> _Exercise directions_
Print only the lines below from the one with "Task: Click the" to the one with "The height and width of the screenshot is (306, 379).", both included, exactly as they stand. Leave pictures out.

> _Records provided_

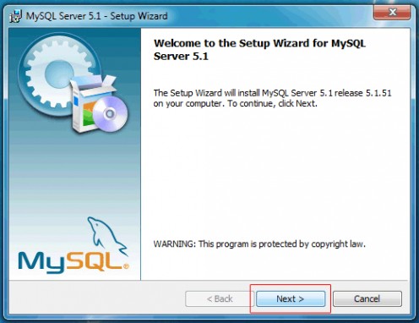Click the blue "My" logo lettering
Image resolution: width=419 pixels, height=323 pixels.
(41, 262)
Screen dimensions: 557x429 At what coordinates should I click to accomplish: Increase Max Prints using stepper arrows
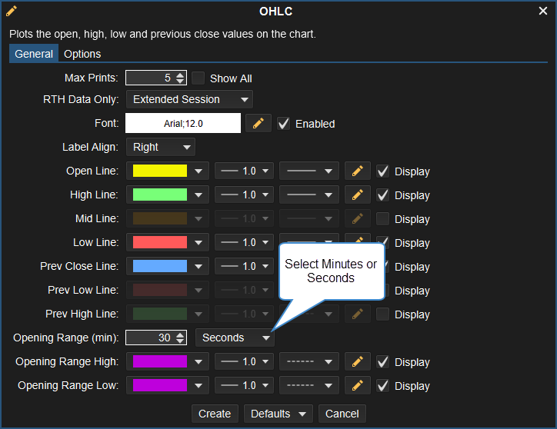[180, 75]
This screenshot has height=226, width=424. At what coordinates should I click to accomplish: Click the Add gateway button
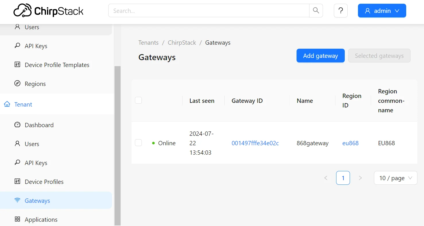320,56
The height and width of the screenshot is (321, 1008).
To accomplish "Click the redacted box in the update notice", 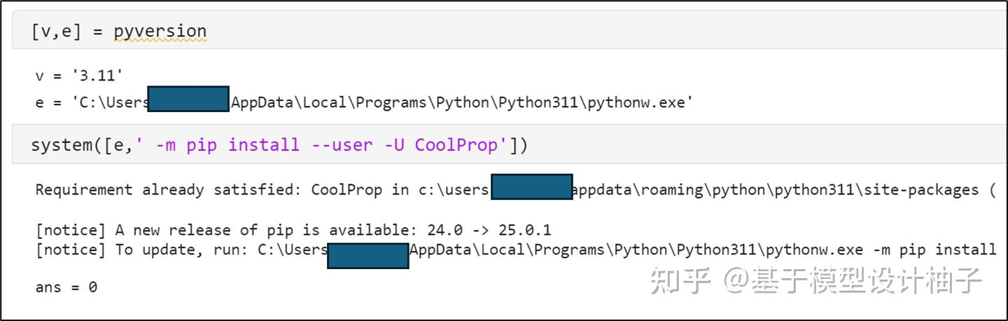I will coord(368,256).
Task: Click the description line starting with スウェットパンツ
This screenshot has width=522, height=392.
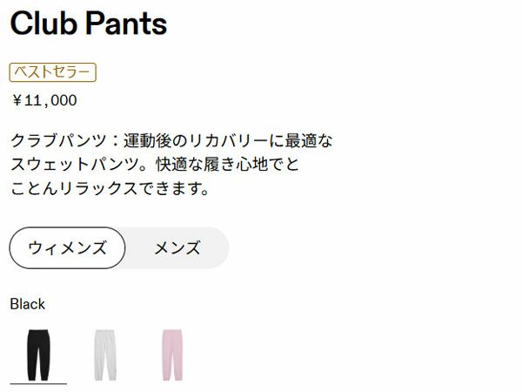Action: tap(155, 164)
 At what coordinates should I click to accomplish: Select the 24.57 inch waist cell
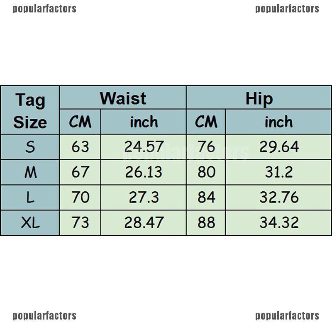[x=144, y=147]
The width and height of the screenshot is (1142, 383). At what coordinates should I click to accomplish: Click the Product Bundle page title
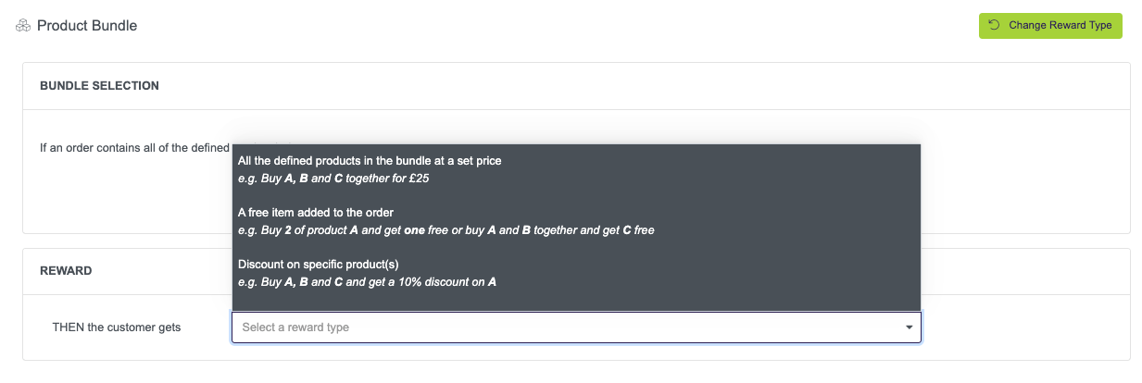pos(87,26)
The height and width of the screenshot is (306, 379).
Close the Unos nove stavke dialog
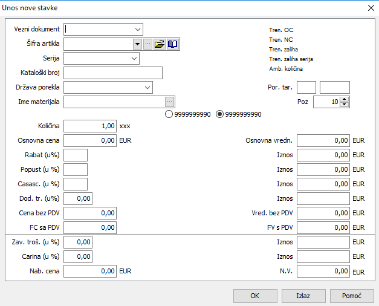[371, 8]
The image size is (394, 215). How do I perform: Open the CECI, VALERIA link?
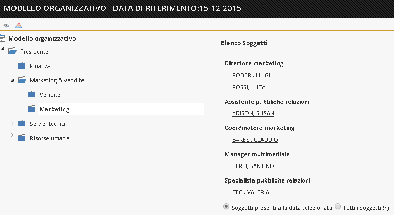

> _Task output_
Task: Click the description line starting with スウェットパンツ
This screenshot has width=522, height=392.
Action: tap(155, 164)
 At what coordinates should I click to accomplish: Select the 24.57 inch waist cell
[x=144, y=147]
The width and height of the screenshot is (1142, 383). At what coordinates should I click to accomplish: Click the Product Bundle page title
pos(87,26)
The height and width of the screenshot is (306, 379).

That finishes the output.